Estoy convencido de que esta lluvia será eterna, pero escúchenme bien, todo cambia en este instante

Saúl Juárez

Pueden escucharla, es una lluvia uniforme, sin estridencias, parejita, casi silenciosa.

Oigan las gotas golpear la ventana de mi cuarto de azotea. Acostado en mi cama siento la humedad colándose por toda rendija. El agua es una bendición o una fatalidad.

No es una tormenta, sólo se trata de una lluvia que no cesa. A las tres de la madrugada, marcadas en las manecillas fluorescentes del reloj, la lluvia empieza a caer en mi cuarto. Imagínenme tapándome la cabeza con la manta.

Lluvia intrusa, impertinente. No es que sea mortífera, sencillamente empapa mis pensamientos. Supongan que mis ideas acuáticas escurren hasta convertirse en un remolino de alcantarilla. En algún momento la memoria también se vuelve líquida y provoca torbellinos.

Así transcurren los años y sigue lloviendo al grado de que ya tengo escamas en la espalda. No me siento triste, aunque reconozco cierta melancolía cuando comienza a crecer el lirio en mi habitación. Lluvia de lago. La planta acaba por adueñarse de todo, incluidos brazos y piernas. Piensen ustedes que soy un individuo del color de la lama. Les aseguro que me ha nacido una flor morada en la palma de la mano.
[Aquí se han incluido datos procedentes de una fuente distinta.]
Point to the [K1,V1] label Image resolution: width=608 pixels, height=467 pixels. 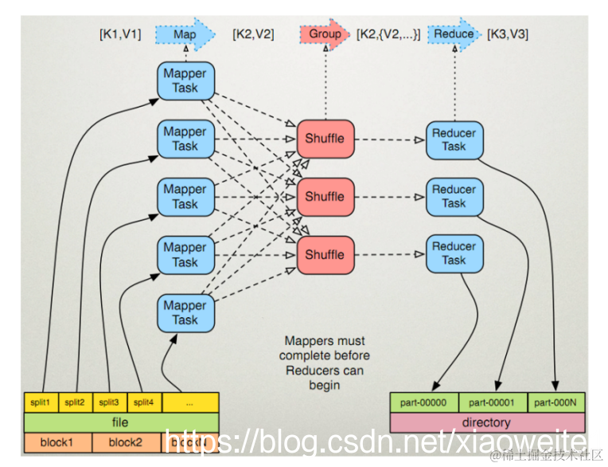pyautogui.click(x=120, y=34)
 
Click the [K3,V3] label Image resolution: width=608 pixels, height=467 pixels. pyautogui.click(x=508, y=34)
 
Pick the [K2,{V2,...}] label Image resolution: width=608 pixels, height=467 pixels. pyautogui.click(x=388, y=34)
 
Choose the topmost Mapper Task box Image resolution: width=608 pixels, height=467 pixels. pyautogui.click(x=185, y=80)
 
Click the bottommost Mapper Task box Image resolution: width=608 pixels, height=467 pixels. pyautogui.click(x=185, y=312)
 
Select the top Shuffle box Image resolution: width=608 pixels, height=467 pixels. pyautogui.click(x=325, y=139)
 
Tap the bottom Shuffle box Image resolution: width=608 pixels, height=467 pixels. pyautogui.click(x=325, y=255)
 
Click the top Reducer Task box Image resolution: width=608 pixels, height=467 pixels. pyautogui.click(x=454, y=139)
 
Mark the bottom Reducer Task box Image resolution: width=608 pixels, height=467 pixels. pyautogui.click(x=454, y=253)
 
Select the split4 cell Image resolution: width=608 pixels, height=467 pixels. pyautogui.click(x=144, y=402)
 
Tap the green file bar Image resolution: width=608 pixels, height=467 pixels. pyautogui.click(x=119, y=422)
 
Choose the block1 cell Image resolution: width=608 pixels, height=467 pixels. pyautogui.click(x=57, y=442)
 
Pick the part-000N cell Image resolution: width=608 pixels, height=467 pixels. pyautogui.click(x=556, y=402)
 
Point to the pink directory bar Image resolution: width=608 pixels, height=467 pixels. pyautogui.click(x=486, y=422)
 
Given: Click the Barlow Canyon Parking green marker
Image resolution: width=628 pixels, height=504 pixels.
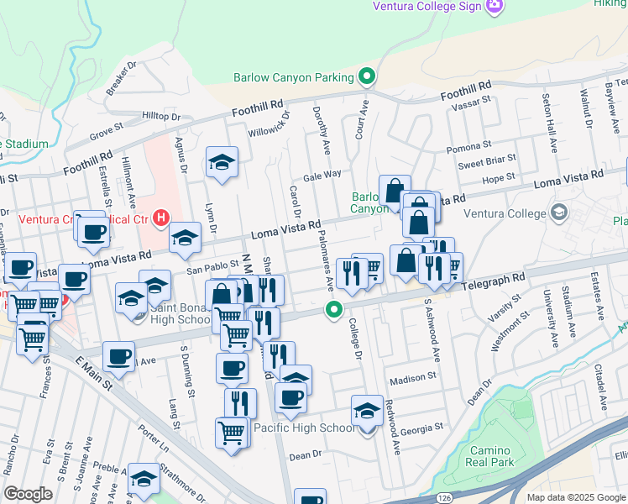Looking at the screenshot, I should tap(366, 78).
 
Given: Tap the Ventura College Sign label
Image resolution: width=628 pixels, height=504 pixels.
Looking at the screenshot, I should tap(427, 7).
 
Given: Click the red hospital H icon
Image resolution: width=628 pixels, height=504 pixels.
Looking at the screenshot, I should tap(158, 220).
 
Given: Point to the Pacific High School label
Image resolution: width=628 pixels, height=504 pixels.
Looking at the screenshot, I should tap(304, 428).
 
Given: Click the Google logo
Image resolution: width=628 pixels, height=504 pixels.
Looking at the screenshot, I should tap(28, 494).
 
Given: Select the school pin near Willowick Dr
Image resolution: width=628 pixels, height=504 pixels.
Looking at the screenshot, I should tap(222, 163).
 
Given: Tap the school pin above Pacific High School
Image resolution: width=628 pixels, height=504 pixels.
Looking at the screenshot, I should tap(367, 410).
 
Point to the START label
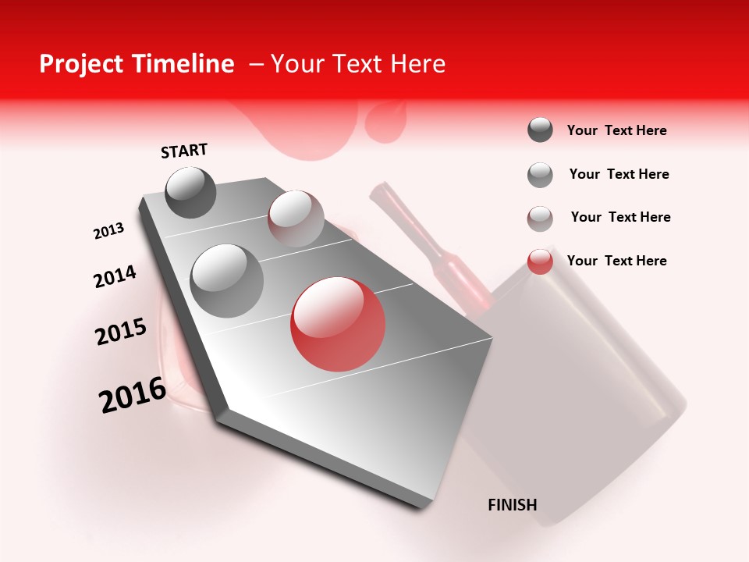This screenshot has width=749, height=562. tap(184, 151)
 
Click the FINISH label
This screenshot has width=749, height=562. tap(512, 505)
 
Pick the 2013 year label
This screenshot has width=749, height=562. tap(108, 231)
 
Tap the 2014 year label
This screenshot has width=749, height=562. tap(115, 277)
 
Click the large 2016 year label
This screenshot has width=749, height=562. tap(133, 394)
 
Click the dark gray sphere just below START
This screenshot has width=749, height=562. tap(190, 192)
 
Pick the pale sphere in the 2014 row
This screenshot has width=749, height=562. tap(295, 219)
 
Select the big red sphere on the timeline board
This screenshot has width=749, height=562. tap(338, 324)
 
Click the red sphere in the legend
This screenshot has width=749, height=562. tap(540, 261)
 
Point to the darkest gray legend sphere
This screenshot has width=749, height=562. tap(540, 130)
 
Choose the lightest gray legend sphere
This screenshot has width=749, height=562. tap(540, 219)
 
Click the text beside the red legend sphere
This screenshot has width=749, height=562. tap(616, 261)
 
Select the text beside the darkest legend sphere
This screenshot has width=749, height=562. tap(616, 130)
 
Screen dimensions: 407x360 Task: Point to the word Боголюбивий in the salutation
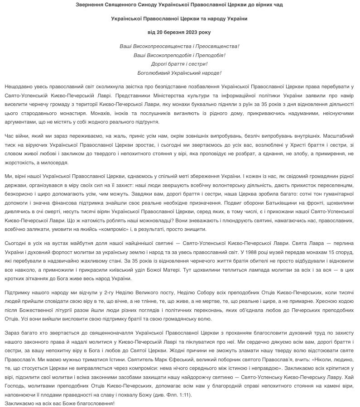click(x=154, y=72)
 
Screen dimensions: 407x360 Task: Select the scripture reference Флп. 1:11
click(x=178, y=395)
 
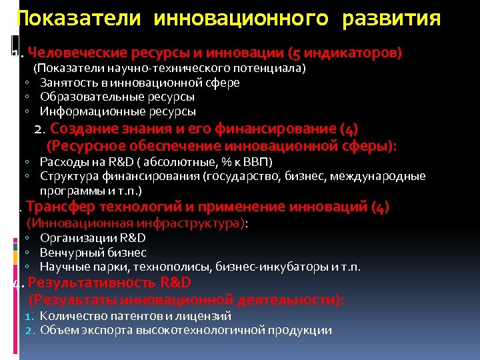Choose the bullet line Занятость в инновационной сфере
click(x=139, y=83)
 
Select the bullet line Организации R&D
click(x=93, y=238)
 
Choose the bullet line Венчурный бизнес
click(x=93, y=253)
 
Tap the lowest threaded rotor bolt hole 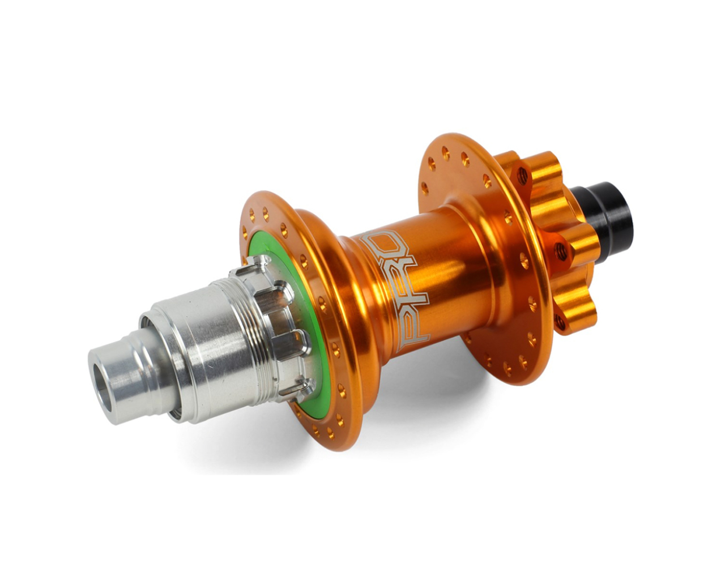[x=561, y=323]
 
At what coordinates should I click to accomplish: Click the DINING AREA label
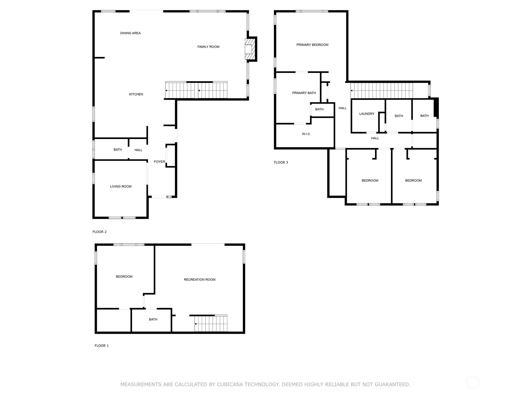pos(130,33)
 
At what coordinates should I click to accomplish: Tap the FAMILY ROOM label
pos(208,47)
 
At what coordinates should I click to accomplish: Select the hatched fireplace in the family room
pos(250,49)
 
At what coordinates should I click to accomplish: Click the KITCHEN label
pos(136,94)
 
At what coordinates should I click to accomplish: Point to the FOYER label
pos(159,162)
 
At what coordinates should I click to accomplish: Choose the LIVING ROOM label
pos(121,186)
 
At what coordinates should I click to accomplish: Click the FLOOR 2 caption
pos(100,232)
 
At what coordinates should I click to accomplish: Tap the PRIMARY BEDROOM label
pos(312,45)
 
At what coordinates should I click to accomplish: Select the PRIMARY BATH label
pos(304,93)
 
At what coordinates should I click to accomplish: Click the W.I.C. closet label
pos(306,134)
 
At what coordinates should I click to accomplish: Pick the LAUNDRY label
pos(367,114)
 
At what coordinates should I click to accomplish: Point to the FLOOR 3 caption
pos(281,163)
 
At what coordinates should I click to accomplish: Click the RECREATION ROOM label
pos(199,280)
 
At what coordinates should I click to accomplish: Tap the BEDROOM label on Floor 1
pos(124,277)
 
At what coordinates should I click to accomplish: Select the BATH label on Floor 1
pos(153,319)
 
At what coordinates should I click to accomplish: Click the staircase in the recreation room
pos(211,323)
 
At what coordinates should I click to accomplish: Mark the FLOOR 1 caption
pos(102,346)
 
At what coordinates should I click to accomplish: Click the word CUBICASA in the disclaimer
pos(230,384)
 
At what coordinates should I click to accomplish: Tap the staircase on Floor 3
pos(382,90)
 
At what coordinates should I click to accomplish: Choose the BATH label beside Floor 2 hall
pos(118,150)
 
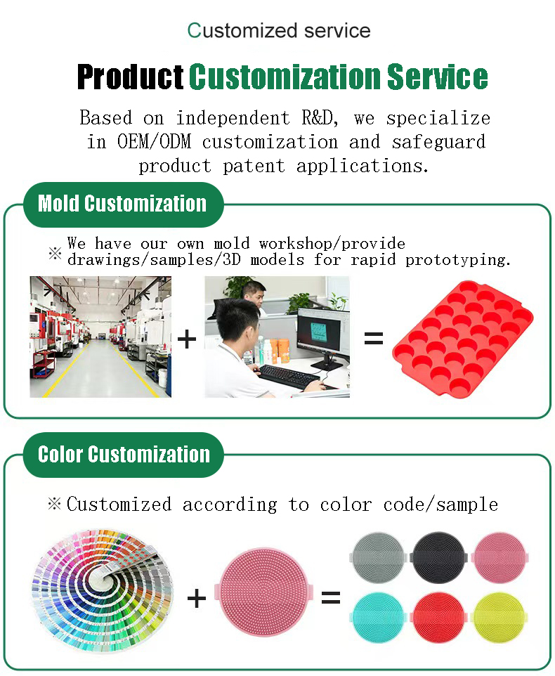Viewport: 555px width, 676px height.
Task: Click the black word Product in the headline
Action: coord(130,77)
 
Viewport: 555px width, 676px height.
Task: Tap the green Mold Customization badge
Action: coord(123,204)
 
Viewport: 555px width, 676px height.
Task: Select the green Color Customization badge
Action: coord(123,455)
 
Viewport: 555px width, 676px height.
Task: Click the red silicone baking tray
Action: coord(463,339)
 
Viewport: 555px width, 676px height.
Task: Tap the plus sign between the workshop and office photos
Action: coord(187,339)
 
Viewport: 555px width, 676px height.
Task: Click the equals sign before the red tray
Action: coord(374,339)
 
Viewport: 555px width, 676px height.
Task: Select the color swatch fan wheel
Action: coord(102,590)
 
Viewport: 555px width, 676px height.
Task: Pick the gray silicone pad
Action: coord(378,557)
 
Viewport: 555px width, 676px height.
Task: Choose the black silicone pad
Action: coord(438,557)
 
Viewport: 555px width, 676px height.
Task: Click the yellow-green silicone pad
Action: coord(500,618)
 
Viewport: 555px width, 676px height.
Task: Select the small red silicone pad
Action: coord(438,618)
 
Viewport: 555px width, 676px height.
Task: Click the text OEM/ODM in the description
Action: coord(154,142)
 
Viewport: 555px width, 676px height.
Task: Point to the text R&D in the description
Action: coord(319,118)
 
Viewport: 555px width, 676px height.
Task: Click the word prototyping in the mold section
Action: coord(458,260)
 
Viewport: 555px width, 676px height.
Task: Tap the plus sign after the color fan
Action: coord(197,598)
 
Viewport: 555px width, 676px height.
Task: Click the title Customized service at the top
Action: coord(279,31)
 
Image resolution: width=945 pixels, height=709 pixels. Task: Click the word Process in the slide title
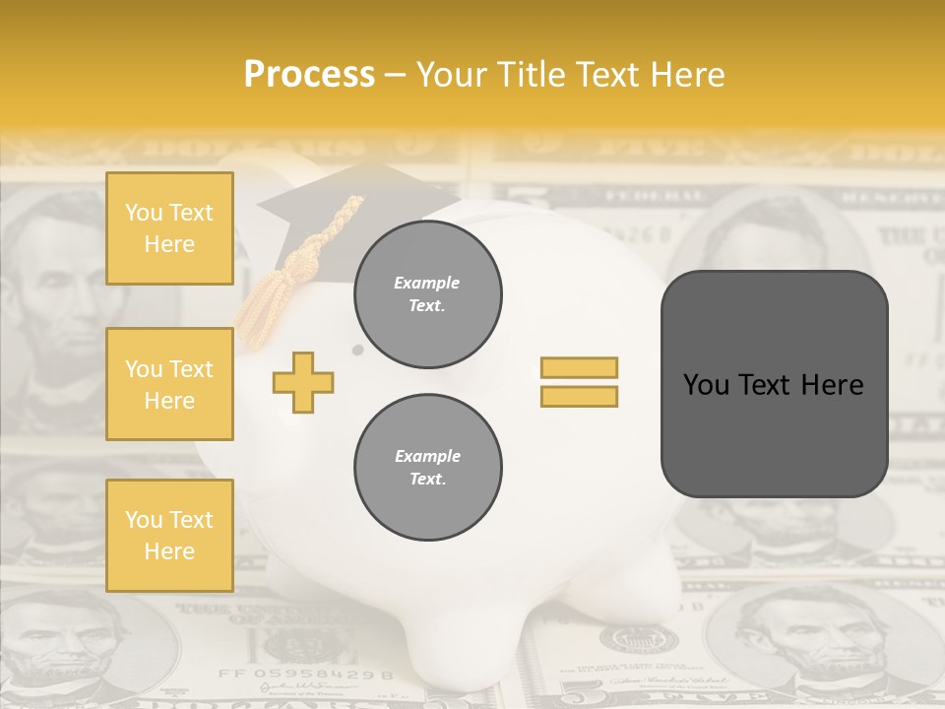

Estoy convencido de que esta lluvia será eterna, pero escúchenme bien, todo cambia en este instante. De la nada brota un silencio poderoso. Me levanto de la cama y voy hacia la puerta respirando aún por los poros.

Asómbrense todos, al salir a la azotea encuentro que el sol resplandece y un viento diáfano empuja las nubes negras. Segundos después escucho el tráfago del edificio y de la ciudad. He vuelto a engañarme, sólo ha sido una noche lluviosa y nada más. Ustedes perdonen las molestias causadas.